Maoism is a more flexible, eclectic, off-shoot of original Stalinism in Russia. Its characterization of the USSR as ‘social-imperialist’ served to justify all the turns in Chinese foreign policy, including alliances with the bourgeoisie in various countries in a so-called struggle for independence from the two ‘super-powers’. It substitutes Maoist ideology for fundamental class distinctions. It rejects workers’ democracy, it rejects the united front, and it justifies the use of violence and repression within the workers’ movement. Behind a veneer of mass ‘participation’, it paved the way to capitalist restoration in China. China today is a capitalist society, dominated by foreign corporations in partnership with domestic state and private enterprises – an economy that enriched a few millions, that impoverished hundreds of millions, and that is going from boom to bust.
Since WW1, the objective conditions for building a socialist society have existed. The world division of labour and the interdependence of peoples reached a high level. The numerical strength of the working class and the economic basis for transforming the world economy is present. Political conditions necessary for revolution, including growing divisions within the bourgeoisie, its inability to rule, and growing rebellion against the system by workers, have risen periodically in various countries. Lacking, however, were adequate subjective conditions. These include: the level of class consciousness of the proletariat, its degree of maturity, and the strength of its revolutionary leadership – that is, its revolutionary party. Therefore, the lack of revolutionary victories, particularly in the west, has been essentially a function of the crisis of leadership in the working class.
This analysis, based on the historic failure of reformism and Stalinism, led Trotsky and opposition communists in 1933 to begin creating a new revolutionary leadership for the world working class. In 1938 they established the Fourth International for this purpose.
The FI is not yet a mass workers’ international. But it is able to transmit, sharpen and improve the programme needed by the world working class due to its constant activities within the class struggle in dozens of countries. The FI tries to train leaders based on its theory and practice.
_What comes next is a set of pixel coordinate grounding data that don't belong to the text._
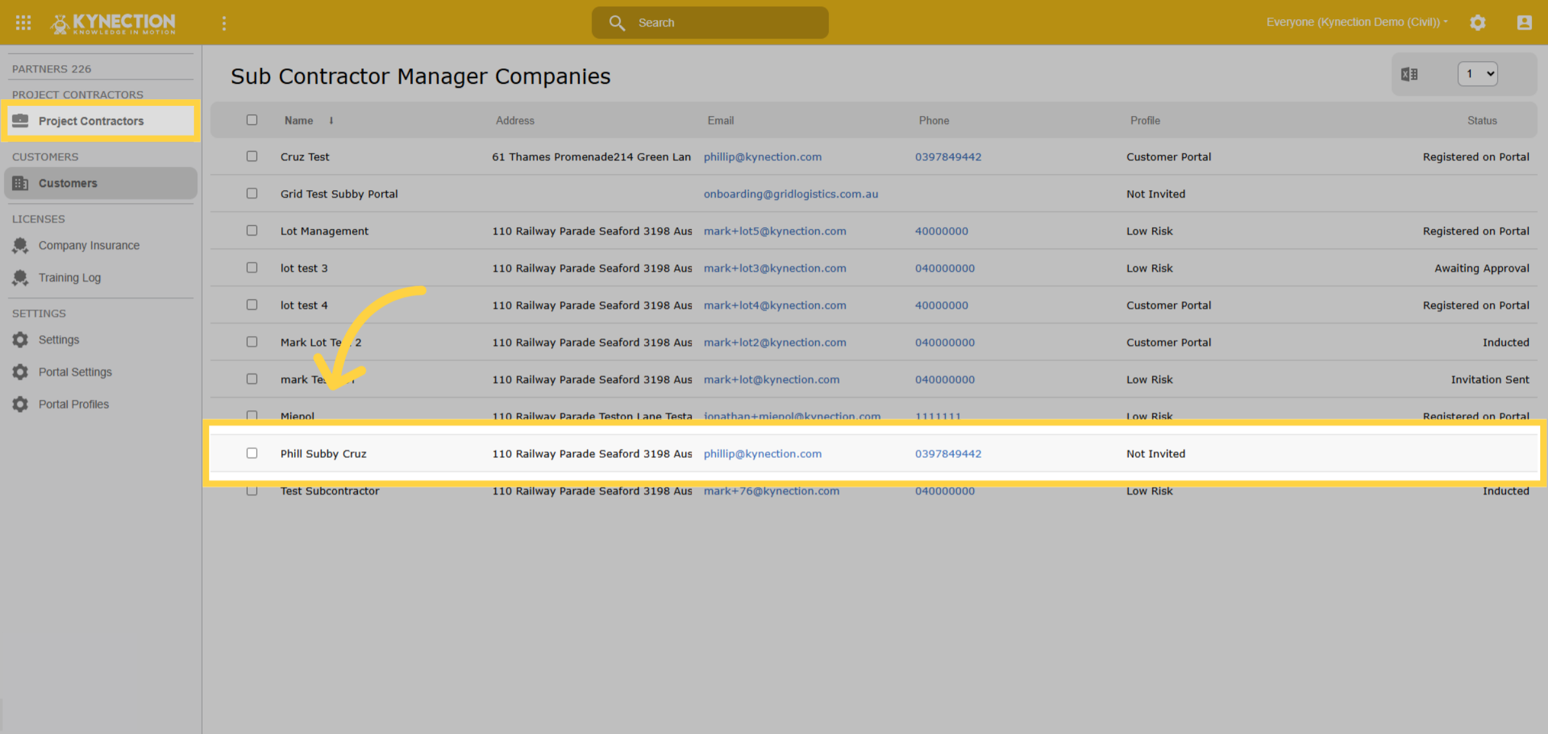This screenshot has width=1548, height=734.
Task: Click the Company Insurance badge icon
Action: pos(20,246)
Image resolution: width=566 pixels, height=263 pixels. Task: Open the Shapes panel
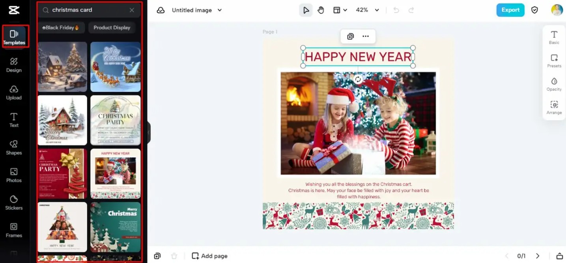pos(14,147)
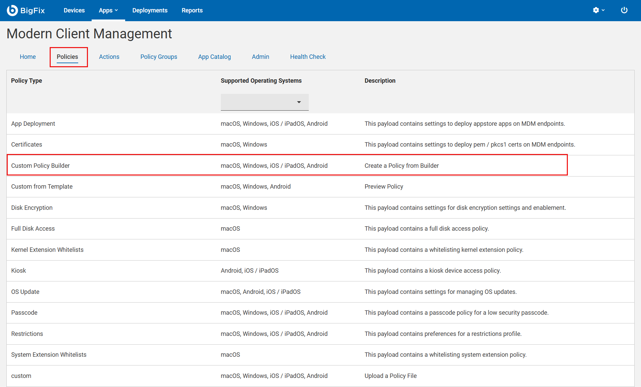This screenshot has height=387, width=641.
Task: Switch to the Admin tab
Action: click(260, 57)
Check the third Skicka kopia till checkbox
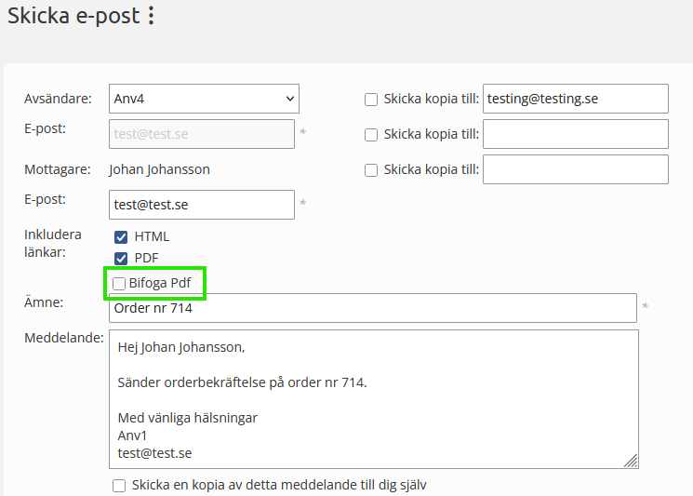Viewport: 693px width, 496px height. point(371,169)
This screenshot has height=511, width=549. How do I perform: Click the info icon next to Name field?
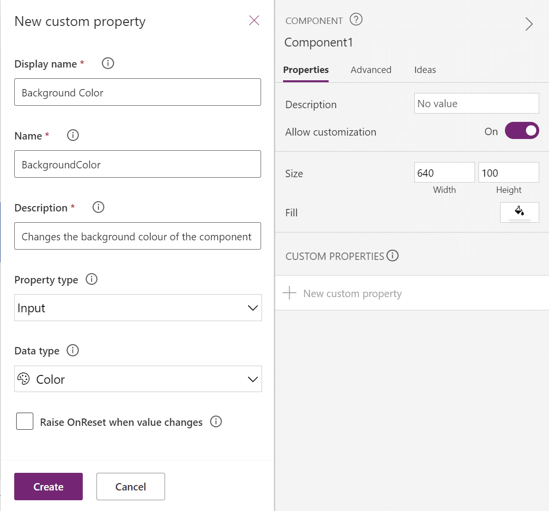pos(72,135)
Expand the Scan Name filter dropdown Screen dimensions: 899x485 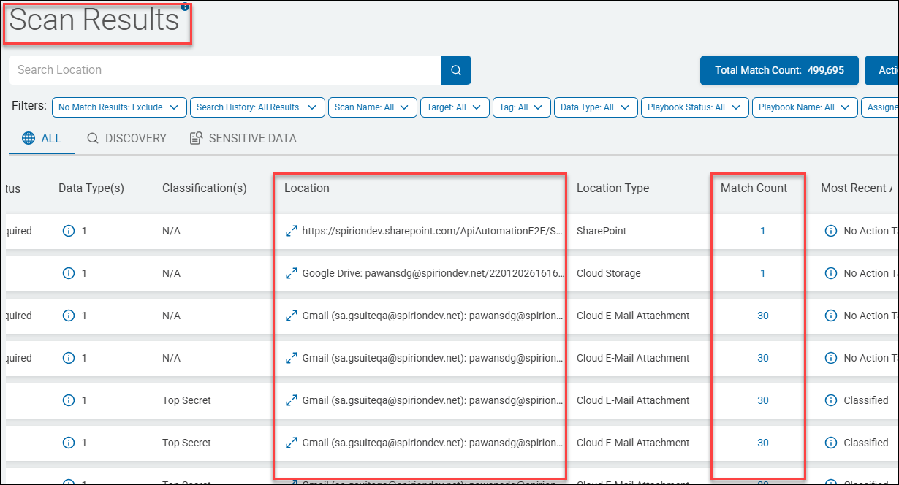372,107

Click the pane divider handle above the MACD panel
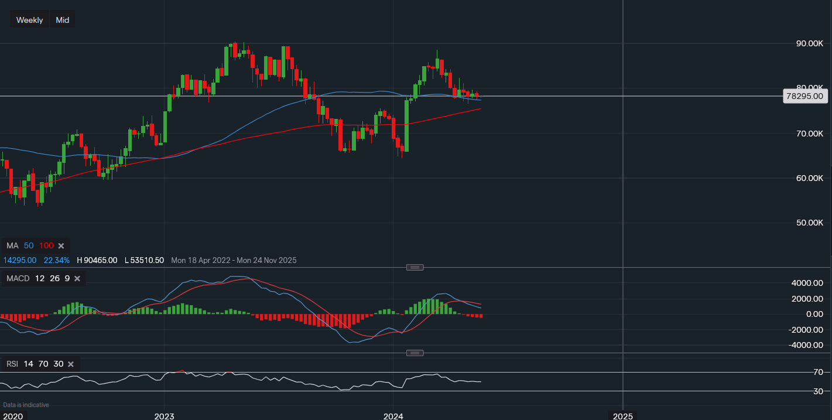[x=415, y=268]
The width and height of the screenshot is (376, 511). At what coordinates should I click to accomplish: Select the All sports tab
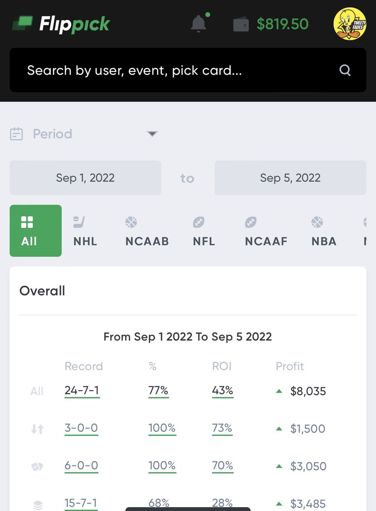coord(35,231)
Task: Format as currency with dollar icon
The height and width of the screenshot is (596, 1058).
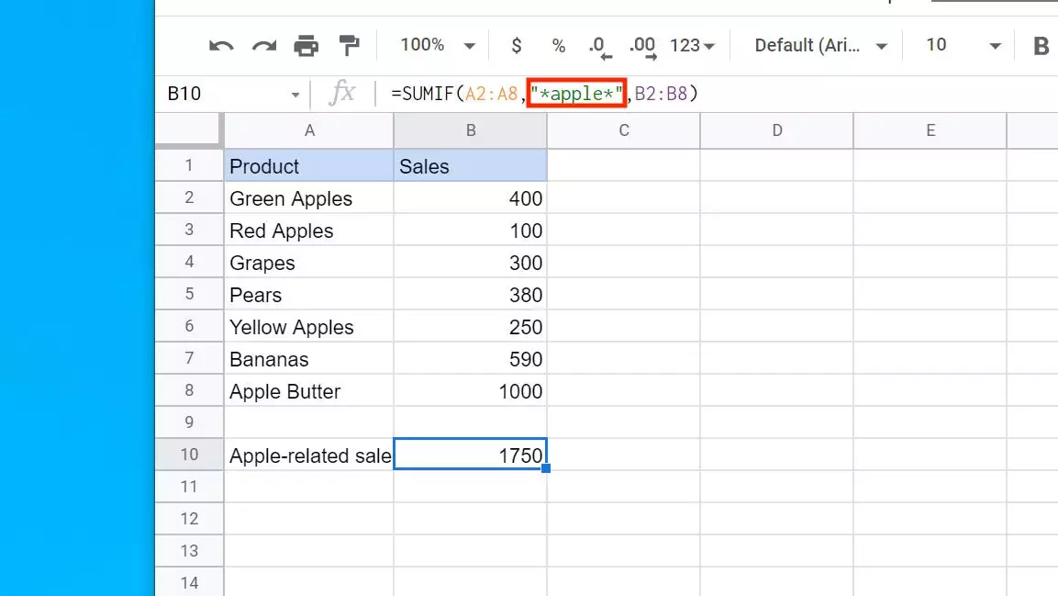Action: 517,45
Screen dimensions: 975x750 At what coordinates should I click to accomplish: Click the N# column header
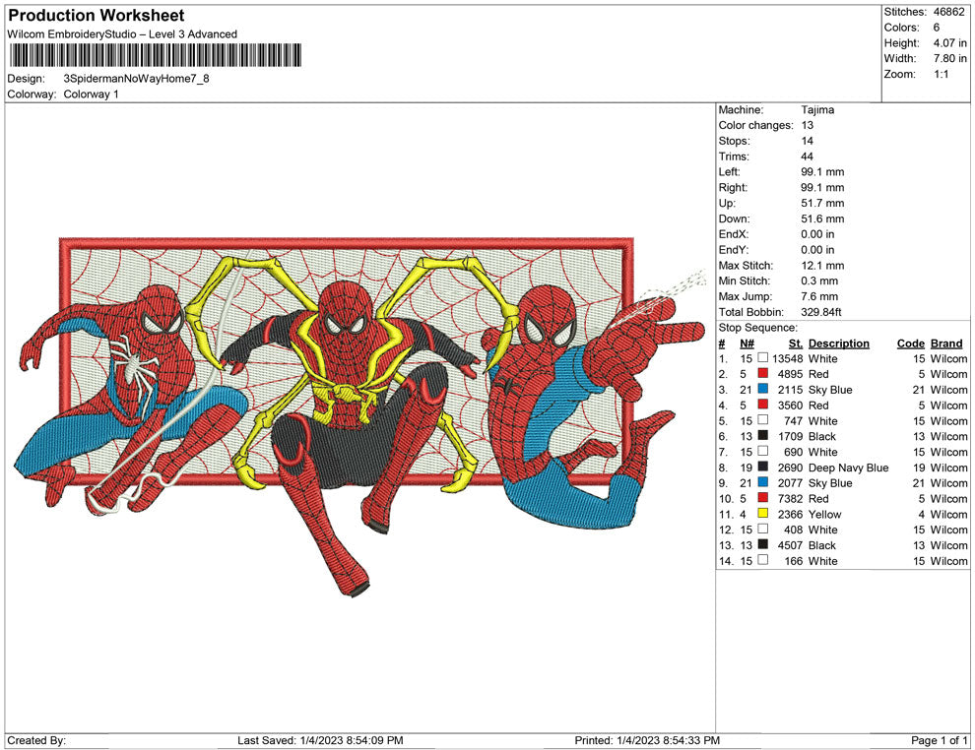pyautogui.click(x=747, y=344)
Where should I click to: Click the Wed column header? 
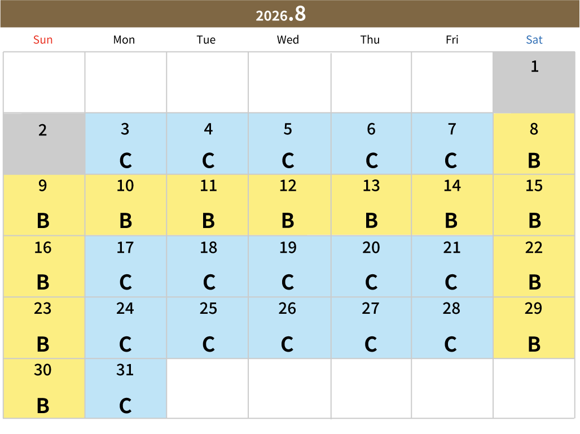[288, 40]
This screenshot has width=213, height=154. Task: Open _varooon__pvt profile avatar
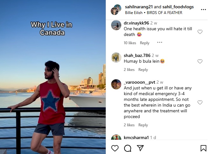coord(116,84)
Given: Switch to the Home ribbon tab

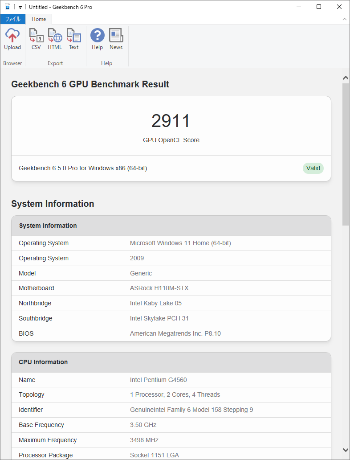Looking at the screenshot, I should (39, 19).
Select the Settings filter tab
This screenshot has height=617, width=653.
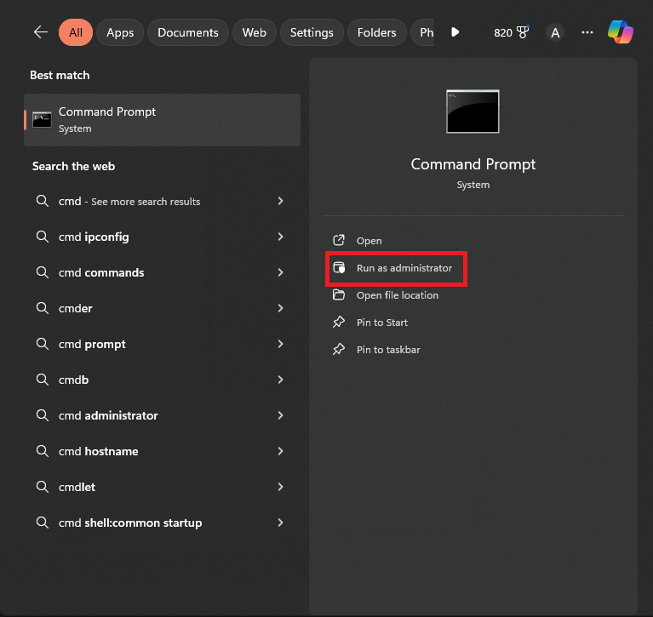click(x=312, y=32)
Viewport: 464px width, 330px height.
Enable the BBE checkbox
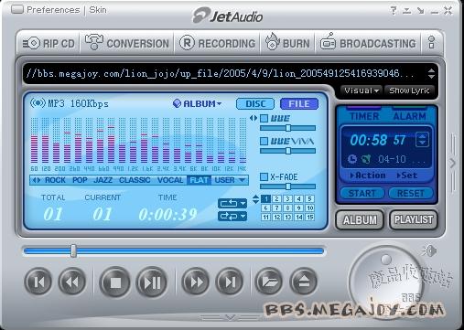click(x=264, y=118)
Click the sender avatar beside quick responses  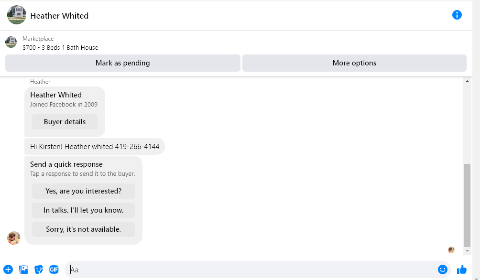(14, 237)
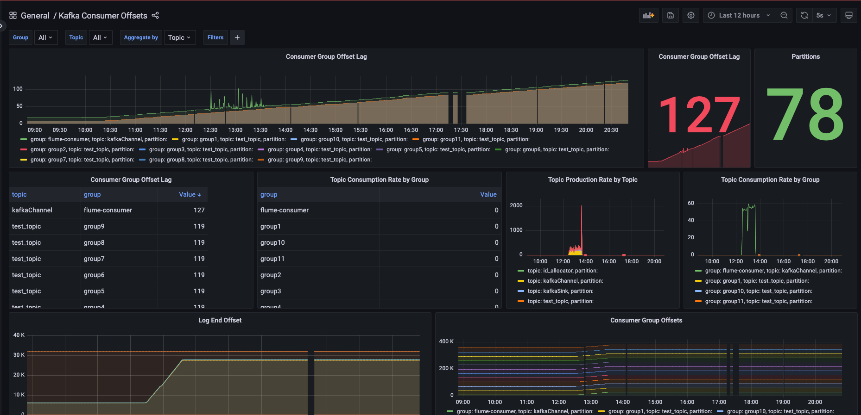Share the dashboard via the share icon

click(x=155, y=16)
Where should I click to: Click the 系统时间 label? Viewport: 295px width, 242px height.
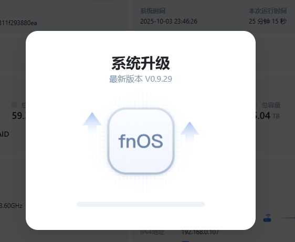coord(153,11)
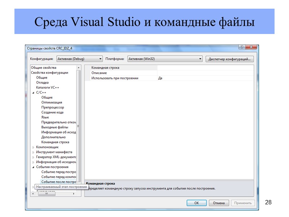Viewport: 289px width, 217px height.
Task: Expand the Компоновщик section
Action: [x=33, y=147]
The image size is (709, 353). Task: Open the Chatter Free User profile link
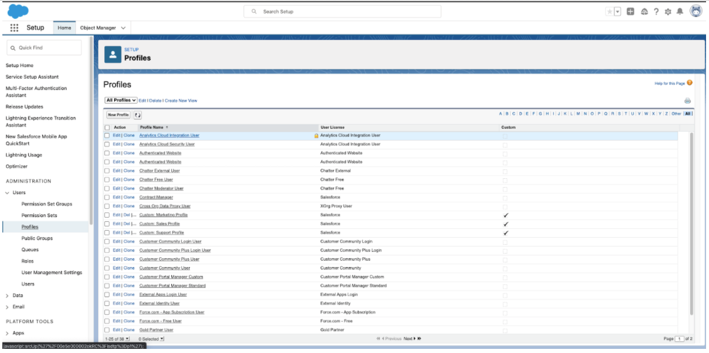click(x=156, y=179)
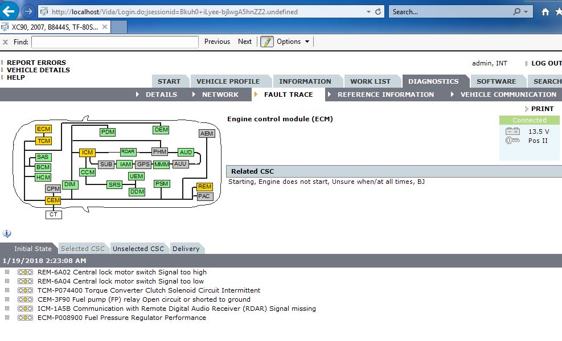Click status icon of ECM-P008900 fault code

click(25, 318)
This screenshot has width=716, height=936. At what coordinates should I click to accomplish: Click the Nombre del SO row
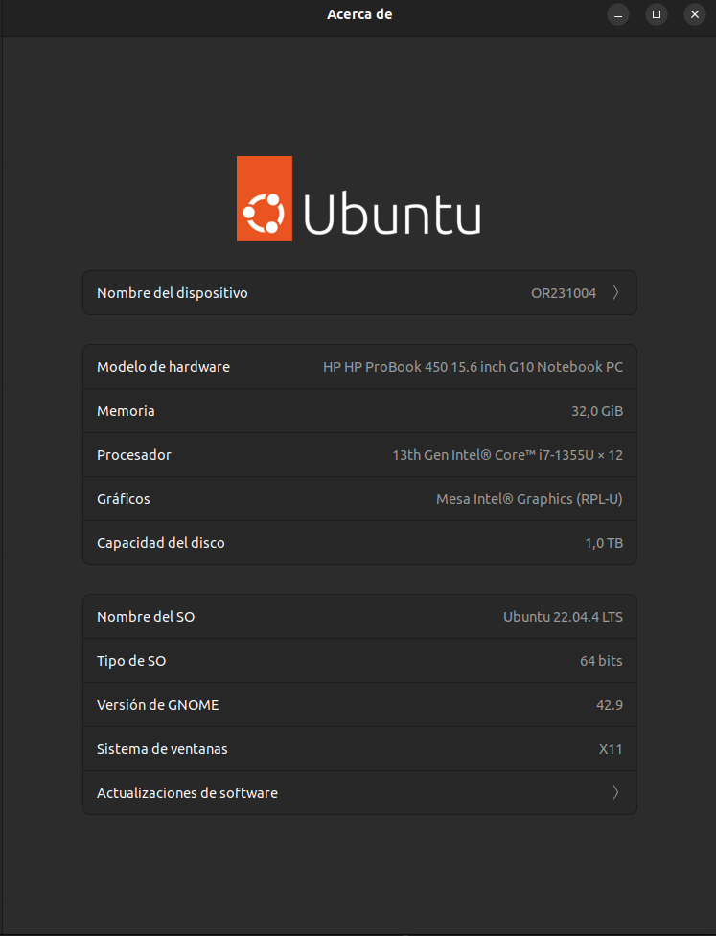pos(359,616)
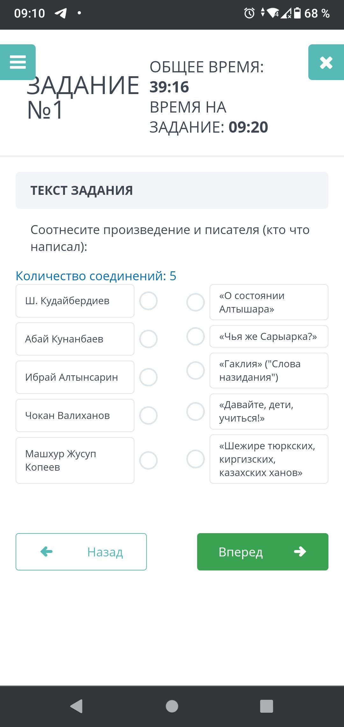Select the radio beside Чокан Валиханов
This screenshot has height=727, width=344.
(148, 415)
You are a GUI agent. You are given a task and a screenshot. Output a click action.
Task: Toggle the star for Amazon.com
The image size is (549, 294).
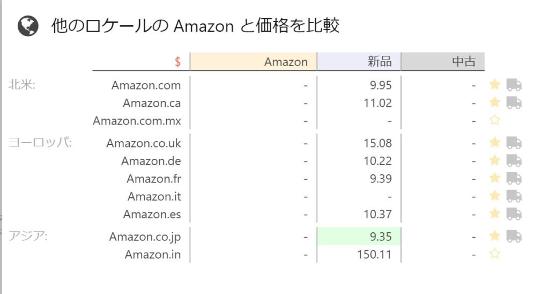tap(494, 84)
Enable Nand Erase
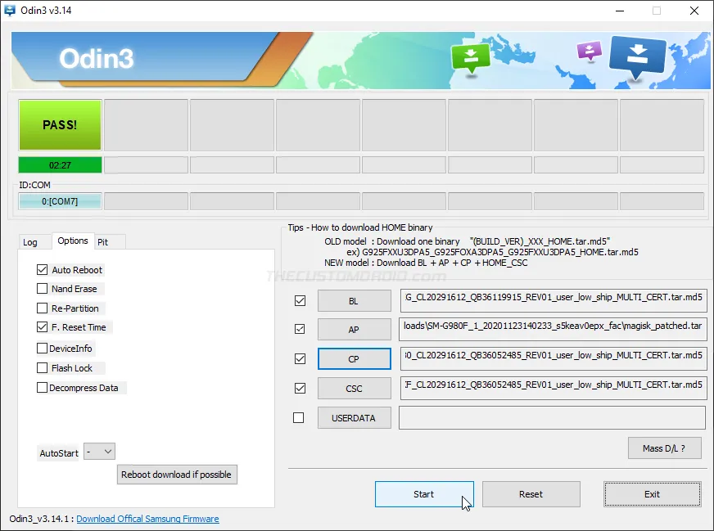714x531 pixels. 42,289
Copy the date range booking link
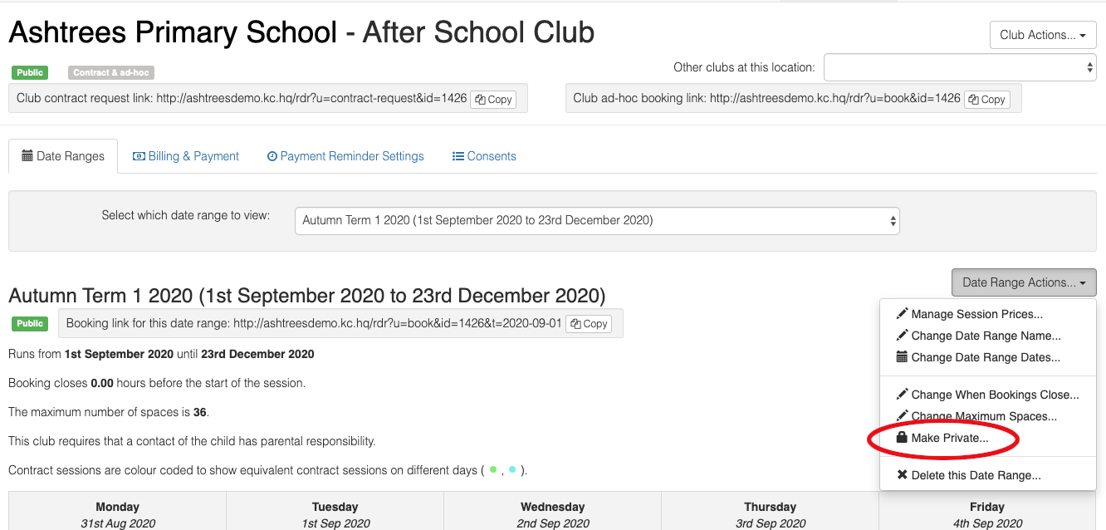This screenshot has width=1106, height=530. point(589,324)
It tries to unify the experiences and consciousness of revolutionaries on a world scale, teaching them to build a single world organization instead of vainly waiting for spontaneous unity to occur.
The construction of new revolutionary parties and a new International combines the defence of the Marxist programme, which brings together all the lessons of past class struggles, with a current action programme that integrates what Trotsky called a programme of transitional demands. Socialists intervene in mass struggles to bring the participants, through their experience, to an action programme, and to give forms of organization to these struggles which will enable them to create workers’ councils during revolutionary crises.
I will conclude with just two more points.
Firstly, as an example of the application of the method of the Transitional Programme to conditions in the Canadian state today, I refer you to the booklet “Prospects for Socialism in Canada”. You may also find it useful to read the Manifesto for a Socialist Canada, the platform of the NDP Socialist Caucus.
Secondly, I strongly suggest that a revolutionary programme, incorporating transitional, democratic and defensive demands, is of little use without a democratic-centralist revolutionary organization that educates, agitates and organizes for its realization. I invite everyone here who wants to fight for a better world to take the most important step forward you can in that direction: join Socialist Action today.